■ **What to work on**:
Among the lines below, take the one holding "Screen dimensions: 527x452", the one holding "Given: Click in the period start date field", and all lines between them. Set them down exactly.

(Stored records)
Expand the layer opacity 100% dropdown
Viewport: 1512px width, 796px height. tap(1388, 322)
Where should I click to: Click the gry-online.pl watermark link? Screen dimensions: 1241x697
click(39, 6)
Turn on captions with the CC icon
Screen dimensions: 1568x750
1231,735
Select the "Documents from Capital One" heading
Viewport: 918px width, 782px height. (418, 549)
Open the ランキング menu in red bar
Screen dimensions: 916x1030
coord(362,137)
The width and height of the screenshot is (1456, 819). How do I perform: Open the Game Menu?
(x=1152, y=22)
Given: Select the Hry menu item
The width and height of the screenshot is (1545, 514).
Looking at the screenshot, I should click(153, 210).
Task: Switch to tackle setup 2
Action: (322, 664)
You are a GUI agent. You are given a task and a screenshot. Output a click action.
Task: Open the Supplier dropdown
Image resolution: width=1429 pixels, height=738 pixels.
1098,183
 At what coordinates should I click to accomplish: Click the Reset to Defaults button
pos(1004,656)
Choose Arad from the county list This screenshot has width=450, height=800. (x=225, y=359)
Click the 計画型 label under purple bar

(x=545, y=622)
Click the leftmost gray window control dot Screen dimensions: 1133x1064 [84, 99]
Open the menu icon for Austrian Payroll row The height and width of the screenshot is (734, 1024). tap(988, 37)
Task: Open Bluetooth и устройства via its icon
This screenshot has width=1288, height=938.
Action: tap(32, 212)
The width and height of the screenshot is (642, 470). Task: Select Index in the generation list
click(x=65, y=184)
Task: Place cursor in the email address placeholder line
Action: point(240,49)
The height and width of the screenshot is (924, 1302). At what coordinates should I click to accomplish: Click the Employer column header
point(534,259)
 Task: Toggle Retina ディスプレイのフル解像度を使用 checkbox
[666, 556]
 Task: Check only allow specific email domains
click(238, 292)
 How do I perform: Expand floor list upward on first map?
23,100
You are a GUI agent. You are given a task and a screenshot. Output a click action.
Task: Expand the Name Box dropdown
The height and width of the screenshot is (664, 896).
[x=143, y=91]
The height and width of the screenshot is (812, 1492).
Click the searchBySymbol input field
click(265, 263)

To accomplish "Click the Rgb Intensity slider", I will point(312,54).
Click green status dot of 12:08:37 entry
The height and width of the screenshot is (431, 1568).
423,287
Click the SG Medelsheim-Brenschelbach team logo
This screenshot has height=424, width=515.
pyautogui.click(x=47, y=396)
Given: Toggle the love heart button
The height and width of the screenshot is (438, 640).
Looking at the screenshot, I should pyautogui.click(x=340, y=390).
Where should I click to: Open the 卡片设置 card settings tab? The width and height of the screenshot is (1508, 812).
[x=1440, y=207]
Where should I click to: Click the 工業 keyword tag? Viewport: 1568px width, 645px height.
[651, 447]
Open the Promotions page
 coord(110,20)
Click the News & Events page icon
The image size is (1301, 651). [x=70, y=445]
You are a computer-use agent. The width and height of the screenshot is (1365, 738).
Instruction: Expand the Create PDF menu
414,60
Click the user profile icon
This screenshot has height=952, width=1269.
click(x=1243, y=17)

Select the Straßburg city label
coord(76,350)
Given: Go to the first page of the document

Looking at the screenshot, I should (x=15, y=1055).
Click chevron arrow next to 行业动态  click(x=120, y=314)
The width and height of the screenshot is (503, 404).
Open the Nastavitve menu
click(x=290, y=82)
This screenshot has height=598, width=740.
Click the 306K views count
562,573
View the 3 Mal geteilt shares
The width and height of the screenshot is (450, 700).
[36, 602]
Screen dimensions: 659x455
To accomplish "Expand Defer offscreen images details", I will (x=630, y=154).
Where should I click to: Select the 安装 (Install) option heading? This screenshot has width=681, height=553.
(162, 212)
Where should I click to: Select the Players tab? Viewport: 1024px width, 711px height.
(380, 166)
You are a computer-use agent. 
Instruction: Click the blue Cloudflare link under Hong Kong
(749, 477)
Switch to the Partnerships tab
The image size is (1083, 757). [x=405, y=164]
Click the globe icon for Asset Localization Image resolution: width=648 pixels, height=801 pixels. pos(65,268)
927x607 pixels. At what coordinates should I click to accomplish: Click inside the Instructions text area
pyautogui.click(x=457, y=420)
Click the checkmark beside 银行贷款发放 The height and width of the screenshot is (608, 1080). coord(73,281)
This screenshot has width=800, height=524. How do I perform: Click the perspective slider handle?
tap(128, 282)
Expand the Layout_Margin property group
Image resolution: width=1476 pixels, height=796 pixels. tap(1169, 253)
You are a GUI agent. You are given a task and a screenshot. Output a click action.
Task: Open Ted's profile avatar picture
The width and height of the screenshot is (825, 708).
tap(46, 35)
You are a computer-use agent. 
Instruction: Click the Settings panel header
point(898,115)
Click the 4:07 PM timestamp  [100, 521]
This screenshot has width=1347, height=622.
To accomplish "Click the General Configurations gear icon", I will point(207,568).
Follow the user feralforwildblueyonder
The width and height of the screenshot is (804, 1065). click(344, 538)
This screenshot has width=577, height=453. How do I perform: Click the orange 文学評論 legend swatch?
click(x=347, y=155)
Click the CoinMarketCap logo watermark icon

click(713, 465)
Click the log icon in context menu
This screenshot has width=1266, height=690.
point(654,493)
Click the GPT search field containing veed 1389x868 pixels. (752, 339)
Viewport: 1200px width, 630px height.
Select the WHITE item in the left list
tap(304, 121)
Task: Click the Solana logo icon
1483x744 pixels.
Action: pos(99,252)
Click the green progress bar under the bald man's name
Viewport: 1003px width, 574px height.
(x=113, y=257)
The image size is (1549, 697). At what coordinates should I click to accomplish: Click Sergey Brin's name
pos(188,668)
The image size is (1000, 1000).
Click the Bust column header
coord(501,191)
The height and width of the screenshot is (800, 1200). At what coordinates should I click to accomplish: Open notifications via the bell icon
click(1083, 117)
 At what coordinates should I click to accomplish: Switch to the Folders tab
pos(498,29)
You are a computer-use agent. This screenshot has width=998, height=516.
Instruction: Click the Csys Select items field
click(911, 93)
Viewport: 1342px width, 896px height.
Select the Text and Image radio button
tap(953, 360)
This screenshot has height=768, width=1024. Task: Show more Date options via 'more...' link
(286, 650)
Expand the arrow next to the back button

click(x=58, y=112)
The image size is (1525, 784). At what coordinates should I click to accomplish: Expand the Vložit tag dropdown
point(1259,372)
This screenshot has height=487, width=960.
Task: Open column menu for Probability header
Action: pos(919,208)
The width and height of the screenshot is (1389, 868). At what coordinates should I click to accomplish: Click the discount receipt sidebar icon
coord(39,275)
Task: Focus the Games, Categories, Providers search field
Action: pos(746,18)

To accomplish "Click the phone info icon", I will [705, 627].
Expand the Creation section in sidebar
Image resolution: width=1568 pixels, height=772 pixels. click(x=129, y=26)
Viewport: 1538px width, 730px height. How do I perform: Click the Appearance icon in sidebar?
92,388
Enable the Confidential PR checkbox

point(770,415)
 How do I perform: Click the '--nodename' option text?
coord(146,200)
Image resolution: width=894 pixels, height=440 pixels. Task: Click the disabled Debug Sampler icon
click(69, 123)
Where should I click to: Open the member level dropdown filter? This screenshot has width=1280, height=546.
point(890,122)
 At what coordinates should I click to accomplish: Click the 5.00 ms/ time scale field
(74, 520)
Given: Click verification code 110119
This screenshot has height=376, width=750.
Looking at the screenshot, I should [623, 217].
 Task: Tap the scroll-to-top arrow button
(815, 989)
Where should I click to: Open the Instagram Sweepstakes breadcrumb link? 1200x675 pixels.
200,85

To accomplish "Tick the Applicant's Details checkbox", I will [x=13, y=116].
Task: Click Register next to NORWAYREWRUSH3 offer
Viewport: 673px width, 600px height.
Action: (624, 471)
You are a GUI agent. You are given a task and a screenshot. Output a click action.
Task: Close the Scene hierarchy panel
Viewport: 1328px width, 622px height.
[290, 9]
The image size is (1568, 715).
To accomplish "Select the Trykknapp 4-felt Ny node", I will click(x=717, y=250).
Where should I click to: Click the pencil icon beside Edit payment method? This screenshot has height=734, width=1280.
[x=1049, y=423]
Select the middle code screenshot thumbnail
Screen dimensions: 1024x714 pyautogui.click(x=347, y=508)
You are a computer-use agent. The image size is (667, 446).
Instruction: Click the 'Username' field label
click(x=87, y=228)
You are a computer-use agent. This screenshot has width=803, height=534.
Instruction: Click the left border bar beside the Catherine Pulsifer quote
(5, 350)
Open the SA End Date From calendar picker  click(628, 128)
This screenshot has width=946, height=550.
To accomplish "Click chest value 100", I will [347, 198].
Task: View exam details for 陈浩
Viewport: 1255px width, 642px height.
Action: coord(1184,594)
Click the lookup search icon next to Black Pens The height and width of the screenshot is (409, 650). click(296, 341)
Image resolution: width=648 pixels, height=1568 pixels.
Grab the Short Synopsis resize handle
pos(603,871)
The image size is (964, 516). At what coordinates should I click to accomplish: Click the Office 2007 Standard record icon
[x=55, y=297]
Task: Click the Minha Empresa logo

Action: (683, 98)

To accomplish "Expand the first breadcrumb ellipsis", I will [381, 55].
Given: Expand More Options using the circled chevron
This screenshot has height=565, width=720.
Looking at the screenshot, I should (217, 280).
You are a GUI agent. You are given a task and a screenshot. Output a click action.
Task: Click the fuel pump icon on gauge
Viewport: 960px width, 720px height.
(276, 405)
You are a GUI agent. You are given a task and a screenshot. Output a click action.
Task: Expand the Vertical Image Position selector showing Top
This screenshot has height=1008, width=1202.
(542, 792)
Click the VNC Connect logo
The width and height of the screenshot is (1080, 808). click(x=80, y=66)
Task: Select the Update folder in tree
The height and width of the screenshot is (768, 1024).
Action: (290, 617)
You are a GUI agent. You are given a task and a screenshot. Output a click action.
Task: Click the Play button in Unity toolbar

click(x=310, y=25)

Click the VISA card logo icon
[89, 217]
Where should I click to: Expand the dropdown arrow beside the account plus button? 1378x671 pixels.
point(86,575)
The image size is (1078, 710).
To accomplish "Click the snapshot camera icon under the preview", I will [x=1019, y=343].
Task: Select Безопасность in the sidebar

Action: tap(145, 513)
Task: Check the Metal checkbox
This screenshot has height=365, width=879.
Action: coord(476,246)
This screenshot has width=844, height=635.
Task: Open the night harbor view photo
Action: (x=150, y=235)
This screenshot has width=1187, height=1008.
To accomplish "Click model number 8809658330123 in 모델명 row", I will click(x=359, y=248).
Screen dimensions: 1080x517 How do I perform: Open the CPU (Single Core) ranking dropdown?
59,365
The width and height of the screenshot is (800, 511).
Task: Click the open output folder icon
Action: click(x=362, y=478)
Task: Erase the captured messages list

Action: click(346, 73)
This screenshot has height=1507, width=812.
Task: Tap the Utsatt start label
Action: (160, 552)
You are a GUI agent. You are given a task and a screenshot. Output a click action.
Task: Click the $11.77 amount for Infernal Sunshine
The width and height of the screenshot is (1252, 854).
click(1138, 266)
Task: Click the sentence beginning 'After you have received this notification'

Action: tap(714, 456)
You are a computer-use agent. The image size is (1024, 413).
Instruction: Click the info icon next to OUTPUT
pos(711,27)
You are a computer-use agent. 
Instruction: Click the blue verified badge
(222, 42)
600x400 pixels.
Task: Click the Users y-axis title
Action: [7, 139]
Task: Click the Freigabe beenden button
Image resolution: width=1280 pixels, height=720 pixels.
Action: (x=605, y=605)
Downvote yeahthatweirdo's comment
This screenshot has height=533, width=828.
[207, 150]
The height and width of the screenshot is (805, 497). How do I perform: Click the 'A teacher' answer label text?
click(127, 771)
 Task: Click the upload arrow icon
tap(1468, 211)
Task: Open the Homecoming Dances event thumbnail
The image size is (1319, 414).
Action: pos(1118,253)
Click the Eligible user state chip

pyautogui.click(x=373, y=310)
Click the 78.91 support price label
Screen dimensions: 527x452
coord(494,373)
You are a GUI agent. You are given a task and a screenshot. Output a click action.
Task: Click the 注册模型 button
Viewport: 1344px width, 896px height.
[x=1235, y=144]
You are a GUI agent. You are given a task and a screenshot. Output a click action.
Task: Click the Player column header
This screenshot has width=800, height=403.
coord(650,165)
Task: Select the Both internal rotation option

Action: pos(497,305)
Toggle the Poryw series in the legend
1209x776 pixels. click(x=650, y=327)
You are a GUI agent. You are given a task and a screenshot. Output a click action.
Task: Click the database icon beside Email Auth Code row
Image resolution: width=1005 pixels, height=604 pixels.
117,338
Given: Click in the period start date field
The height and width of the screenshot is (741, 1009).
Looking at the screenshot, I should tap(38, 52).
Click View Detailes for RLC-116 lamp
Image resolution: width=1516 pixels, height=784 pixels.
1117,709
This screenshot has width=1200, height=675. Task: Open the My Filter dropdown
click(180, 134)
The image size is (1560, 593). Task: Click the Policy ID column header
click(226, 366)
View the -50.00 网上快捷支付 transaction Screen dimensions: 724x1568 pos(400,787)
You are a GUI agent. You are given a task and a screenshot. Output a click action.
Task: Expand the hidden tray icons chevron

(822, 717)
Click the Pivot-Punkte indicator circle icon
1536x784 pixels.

■ **Output**:
Screen dimensions: 527x452
coord(494,373)
You are a GUI agent. You are given a task and a screenshot. Output a click action.
Task: Click the 注册模型 button
Viewport: 1344px width, 896px height.
[x=1235, y=144]
You are a GUI agent. You are given a task and a screenshot. Output a click action.
Task: Click the Player column header
This screenshot has width=800, height=403.
coord(650,165)
Task: Select the Both internal rotation option

Action: pos(497,305)
Toggle the Poryw series in the legend
1209x776 pixels. click(x=650, y=327)
You are a GUI agent. You are given a task and a screenshot. Output a click action.
Task: Click the database icon beside Email Auth Code row
Image resolution: width=1005 pixels, height=604 pixels.
117,338
Given: Click in the period start date field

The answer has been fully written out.